La réforme de la PAC est l’affaire de tous, elle doit répondre aux besoins du plus grand nombre. Nous appelons les gouvernement français et européens bénéficiant de la PAC à soutenir une réforme qui promeuve à la fois une PAC d’avenir, juste, écologique et solidaire. Cette nouvelle PAC doit permettre le développement d’un autre modèle agricole, plus résilient, basé sur la qualité et la proximité, et inspiré des pratiques de l’agriculture biologique et de l’agroécologie, tout en visant à développer les emplois.

La Fondation Nicolas Hulot et ses partenaires de la société civile souhaitent que quatre orientations claires et non dissociables soient intégrées à la réforme de la PAC, puis déclinées et coordonnées avec les politiques nationales et régionales :

1/ Pour une agriculture D’AVENIR : Favoriser le soutien à l’emploi agricole et à l’installation.

En Europe, chute de 25% des emplois agricoles en 10 ans, moins de 8% des agriculteurs européens sont âgés de moins de 35 ans, toutes les 2 minutes une ferme disparait en Europe, 100 000 ha de bonnes terres agricoles artificialisées chaque année…  Pour arrêter ces hémorragies, les aides de la PAC doivent cibler le maintien et la création d’emplois et cesser de favoriser l’agrandissement des exploitations existantes au détriment de la transmission. Par ailleurs nos gouvernements doivent enfin prendre au sérieux les difficultés pour les jeunes européens de trouver du foncier et stopper l’envolée des prix de la terre. 

2/ Pour une agriculture plus ECOLOGIQUE : Réorienter les aides vers les systèmes agricoles respectueux de l’environnement (agriculture biologique, agriculture durable, agroécologie…)

La PAC ne doit plus favoriser des agricultures qui ne préservent pas les biens communs ; elle doit accompagner les agriculteurs dans la nécessaire transition des systèmes agricoles. Pour cela 30% des aides directes, tout comme une politique de développement rural renforcée doivent réellement soutenir les agriculteurs qui mettent en place des pratiques exigeantes, donc efficaces pour le maintien de la qualité de l’environnement.

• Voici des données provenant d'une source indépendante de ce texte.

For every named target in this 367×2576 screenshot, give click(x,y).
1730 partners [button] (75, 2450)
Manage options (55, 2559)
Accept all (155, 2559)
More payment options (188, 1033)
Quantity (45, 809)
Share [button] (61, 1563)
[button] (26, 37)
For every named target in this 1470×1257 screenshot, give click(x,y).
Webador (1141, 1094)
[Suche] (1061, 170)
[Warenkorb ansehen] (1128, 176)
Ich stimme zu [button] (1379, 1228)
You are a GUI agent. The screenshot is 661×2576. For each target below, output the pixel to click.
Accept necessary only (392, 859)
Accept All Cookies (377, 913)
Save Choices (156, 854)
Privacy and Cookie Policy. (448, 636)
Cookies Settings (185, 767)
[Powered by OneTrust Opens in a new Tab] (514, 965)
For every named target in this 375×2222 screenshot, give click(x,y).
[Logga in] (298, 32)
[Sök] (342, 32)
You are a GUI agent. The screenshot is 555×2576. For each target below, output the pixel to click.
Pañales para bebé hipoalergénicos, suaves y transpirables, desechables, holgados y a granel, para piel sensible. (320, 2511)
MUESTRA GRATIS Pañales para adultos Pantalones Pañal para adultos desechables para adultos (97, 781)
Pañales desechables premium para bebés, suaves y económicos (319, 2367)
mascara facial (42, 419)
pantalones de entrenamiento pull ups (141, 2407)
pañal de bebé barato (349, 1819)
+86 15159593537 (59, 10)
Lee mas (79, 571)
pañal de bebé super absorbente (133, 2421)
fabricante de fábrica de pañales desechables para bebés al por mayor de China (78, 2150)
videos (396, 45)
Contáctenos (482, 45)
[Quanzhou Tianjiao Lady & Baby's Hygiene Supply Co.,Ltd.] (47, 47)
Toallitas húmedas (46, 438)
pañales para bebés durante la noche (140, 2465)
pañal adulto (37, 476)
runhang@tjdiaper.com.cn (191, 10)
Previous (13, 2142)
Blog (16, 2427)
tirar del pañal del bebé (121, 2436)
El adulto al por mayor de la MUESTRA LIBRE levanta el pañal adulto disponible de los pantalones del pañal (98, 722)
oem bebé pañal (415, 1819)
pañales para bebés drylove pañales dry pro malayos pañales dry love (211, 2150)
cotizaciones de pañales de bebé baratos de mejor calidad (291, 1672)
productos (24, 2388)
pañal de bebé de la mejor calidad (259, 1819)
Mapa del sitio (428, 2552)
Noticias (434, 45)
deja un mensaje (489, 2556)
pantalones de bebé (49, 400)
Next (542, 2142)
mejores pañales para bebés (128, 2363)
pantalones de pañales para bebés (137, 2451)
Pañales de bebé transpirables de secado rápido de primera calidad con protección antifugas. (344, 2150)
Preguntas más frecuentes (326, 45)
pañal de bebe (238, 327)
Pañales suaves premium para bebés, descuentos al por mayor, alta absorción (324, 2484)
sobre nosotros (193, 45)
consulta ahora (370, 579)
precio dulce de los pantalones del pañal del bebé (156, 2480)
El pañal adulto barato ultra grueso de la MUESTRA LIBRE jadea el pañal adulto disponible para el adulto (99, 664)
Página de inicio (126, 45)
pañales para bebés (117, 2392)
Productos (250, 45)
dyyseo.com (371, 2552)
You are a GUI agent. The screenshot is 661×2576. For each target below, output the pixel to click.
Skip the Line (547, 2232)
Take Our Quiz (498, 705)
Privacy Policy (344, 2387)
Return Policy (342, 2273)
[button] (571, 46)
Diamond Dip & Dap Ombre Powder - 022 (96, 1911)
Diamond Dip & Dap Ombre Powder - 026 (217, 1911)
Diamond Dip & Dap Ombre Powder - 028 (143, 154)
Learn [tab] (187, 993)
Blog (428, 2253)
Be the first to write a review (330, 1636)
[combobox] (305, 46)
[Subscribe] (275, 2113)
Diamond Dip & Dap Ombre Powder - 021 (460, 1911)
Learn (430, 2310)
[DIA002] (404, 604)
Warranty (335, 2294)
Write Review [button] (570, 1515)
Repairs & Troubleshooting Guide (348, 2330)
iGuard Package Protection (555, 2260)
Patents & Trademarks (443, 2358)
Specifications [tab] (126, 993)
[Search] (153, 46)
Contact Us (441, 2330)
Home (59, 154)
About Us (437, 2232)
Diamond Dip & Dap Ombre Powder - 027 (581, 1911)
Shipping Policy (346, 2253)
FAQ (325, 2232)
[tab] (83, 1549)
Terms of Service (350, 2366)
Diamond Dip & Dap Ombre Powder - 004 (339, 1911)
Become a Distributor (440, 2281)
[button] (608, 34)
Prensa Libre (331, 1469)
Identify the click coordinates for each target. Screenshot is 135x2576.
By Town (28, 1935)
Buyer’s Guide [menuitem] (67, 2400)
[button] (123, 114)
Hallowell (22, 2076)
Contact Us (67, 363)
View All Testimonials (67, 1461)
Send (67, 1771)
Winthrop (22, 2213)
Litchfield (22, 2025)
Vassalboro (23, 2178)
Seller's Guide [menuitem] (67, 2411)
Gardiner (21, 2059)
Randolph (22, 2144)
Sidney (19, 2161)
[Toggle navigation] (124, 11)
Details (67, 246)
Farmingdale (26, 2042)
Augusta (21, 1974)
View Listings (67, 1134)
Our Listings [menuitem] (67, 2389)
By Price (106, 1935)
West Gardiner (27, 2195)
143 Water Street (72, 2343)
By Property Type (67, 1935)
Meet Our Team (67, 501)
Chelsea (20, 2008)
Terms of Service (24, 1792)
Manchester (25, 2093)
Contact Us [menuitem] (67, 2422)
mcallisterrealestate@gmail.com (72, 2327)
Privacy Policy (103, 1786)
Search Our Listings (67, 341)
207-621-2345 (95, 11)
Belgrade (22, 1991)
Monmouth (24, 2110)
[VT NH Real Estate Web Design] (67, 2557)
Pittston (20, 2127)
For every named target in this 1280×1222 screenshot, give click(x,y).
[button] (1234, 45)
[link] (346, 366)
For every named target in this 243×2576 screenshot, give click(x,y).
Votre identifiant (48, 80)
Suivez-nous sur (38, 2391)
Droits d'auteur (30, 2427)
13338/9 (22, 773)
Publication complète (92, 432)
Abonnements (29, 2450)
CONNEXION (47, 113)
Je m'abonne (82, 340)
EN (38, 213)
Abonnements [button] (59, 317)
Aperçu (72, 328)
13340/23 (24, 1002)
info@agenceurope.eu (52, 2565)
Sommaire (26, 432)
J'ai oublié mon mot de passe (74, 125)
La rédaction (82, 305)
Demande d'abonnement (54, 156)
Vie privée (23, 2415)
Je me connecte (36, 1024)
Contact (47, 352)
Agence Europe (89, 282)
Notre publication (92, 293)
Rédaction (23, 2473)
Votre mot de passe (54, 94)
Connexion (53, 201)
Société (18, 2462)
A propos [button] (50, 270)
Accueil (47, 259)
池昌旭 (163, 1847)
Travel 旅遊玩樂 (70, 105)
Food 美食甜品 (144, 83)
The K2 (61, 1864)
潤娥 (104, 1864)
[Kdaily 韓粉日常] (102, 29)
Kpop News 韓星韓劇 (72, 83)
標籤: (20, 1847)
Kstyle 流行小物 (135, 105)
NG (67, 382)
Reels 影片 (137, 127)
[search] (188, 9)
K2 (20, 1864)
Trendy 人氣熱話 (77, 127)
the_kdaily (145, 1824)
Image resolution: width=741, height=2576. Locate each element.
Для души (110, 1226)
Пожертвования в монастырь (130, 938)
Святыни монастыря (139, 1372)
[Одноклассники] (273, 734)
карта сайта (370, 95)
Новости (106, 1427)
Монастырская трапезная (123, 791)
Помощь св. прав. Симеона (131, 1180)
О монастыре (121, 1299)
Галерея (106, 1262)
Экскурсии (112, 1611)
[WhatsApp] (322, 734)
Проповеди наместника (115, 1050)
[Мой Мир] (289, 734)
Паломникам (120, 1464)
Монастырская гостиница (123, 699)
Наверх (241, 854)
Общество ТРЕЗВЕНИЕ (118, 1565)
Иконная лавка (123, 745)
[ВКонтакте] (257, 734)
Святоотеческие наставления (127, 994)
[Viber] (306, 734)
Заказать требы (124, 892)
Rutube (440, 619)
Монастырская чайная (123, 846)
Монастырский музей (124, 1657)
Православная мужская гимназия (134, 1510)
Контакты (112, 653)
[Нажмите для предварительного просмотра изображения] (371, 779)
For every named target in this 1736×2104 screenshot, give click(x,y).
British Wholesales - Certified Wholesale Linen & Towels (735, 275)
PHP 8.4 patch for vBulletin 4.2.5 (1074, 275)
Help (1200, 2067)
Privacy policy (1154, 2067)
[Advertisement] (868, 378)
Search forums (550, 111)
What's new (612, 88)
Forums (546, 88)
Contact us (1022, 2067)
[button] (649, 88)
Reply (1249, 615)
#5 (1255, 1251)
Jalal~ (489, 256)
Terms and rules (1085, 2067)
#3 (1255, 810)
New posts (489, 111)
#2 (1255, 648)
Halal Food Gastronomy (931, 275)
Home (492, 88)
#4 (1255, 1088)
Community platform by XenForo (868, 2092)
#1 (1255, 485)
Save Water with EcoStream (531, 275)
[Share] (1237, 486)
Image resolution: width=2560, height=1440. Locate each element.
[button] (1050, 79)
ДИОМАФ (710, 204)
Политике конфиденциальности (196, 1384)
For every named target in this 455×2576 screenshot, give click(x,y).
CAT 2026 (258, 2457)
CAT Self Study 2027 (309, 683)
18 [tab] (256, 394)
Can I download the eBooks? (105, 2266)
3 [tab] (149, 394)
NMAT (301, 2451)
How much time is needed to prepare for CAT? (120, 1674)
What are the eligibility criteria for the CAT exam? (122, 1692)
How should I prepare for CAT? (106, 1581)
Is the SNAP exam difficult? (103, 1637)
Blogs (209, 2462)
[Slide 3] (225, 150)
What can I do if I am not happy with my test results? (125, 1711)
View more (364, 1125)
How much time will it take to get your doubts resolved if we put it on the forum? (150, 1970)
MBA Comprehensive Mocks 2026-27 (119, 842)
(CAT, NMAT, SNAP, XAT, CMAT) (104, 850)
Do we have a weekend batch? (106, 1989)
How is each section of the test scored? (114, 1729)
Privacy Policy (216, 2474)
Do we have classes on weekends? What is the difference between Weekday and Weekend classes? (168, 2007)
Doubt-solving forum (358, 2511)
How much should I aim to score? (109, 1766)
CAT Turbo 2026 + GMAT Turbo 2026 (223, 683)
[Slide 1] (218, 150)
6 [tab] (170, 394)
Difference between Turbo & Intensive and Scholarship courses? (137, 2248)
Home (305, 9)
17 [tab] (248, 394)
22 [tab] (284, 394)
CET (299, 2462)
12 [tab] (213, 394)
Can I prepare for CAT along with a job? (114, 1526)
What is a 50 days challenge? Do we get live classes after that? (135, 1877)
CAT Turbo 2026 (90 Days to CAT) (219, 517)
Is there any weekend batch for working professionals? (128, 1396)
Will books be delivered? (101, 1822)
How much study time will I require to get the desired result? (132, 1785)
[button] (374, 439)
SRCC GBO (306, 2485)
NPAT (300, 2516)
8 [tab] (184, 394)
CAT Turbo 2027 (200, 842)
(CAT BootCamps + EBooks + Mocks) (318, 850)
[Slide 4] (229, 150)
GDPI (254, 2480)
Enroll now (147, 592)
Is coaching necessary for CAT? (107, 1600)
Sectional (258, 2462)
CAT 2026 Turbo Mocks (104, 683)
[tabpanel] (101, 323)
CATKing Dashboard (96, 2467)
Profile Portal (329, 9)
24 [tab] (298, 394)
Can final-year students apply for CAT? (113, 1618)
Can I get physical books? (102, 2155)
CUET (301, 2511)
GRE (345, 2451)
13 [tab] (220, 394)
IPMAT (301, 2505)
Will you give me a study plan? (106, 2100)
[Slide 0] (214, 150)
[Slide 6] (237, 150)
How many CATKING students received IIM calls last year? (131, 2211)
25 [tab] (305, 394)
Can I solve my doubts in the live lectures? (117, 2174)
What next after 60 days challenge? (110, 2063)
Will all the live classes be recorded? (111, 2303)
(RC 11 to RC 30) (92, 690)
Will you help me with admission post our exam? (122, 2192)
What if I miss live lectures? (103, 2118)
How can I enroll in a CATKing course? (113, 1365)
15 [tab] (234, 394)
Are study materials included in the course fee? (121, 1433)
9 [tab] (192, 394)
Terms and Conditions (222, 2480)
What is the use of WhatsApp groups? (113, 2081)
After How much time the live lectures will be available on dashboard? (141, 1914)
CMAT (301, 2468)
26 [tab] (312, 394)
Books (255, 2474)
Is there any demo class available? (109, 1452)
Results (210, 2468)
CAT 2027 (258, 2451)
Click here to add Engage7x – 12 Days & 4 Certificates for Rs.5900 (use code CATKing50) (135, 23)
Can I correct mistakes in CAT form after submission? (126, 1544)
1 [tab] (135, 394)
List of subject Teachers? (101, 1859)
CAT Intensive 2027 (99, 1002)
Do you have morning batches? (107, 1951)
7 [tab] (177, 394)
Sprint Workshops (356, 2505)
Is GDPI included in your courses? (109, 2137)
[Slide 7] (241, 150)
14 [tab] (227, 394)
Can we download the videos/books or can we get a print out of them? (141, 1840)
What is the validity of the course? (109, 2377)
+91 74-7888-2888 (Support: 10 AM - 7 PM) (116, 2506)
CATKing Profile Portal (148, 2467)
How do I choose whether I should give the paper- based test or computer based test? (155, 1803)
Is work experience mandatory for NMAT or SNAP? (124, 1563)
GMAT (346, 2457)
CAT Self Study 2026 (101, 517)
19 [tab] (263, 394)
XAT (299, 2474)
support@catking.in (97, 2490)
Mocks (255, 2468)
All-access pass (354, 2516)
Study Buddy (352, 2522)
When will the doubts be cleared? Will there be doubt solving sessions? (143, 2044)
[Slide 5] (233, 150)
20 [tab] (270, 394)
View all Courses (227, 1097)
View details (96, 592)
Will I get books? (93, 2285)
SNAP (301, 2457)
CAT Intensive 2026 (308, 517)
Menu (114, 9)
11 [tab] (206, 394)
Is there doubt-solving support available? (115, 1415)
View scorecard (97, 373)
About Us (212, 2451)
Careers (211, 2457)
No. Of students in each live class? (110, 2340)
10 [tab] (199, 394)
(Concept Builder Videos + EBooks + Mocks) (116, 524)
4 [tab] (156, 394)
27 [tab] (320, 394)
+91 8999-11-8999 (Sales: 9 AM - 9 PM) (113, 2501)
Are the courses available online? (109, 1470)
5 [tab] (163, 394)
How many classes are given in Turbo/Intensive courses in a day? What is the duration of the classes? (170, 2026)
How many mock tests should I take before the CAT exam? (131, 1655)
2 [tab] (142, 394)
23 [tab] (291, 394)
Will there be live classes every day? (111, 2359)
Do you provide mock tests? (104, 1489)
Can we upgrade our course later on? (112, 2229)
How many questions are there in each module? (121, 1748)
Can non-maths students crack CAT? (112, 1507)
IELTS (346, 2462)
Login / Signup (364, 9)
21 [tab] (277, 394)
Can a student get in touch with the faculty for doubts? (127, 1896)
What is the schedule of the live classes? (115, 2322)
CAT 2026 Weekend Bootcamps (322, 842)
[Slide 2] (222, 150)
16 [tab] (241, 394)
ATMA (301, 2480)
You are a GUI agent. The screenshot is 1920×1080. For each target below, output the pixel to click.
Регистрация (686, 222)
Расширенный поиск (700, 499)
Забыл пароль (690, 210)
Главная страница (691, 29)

3/ Pour une agriculture plus JUSTE : Revoir la répartition des aides entre les types d’agricultures et entre les pays européens en les couplant à l’emploi agricole.

La répartition des aides de la PAC est aujourd’hui inéquitable. Alors que certains types d’exploitations reçoivent en moyenne 40 000 € d’aides de la PAC par an, d’autres n’en reçoivent que 5 000. Il est nécessaire d’opérer une meilleure répartition des aides pour corriger cette inéquité. Il s’agit de favoriser non plus la productivité à tout prix, mais l’emploi dans les exploitations pour que l’agriculture contribue elle aussi à répondre à la crise sociale. Par ailleurs, l’homogénéisation des aides perçues par les 27 Etats-membres doit permettre de soutenir l’agriculture et l’emploi dans l’ensemble des pays, notamment dans les pays d’Europe centrale à forte population agricole. 

4/ Pour une agriculture plus SOLIDAIRE : supprimer les subventions qui déstructurent les agricultures du Sud 

Subventionnés par la PAC, les surplus agricoles européens se retrouvent sur les marchés du Sud, moins chers que ceux produit sur place (poulets congelés, poudre de lait…). Même si leur part a largement diminué ces dernières années, il est encore possible d’utiliser ces subventions dans la boîte à outils de la PAC. Les subventions aux exportations, qui déstructurent les marchés agricoles des pays du Sud et entravent leur développement, doivent donc être supprimées. Il s’agit, plus globalement, de rendre la PAC cohérente avec les objectifs d’un développement durable au Sud.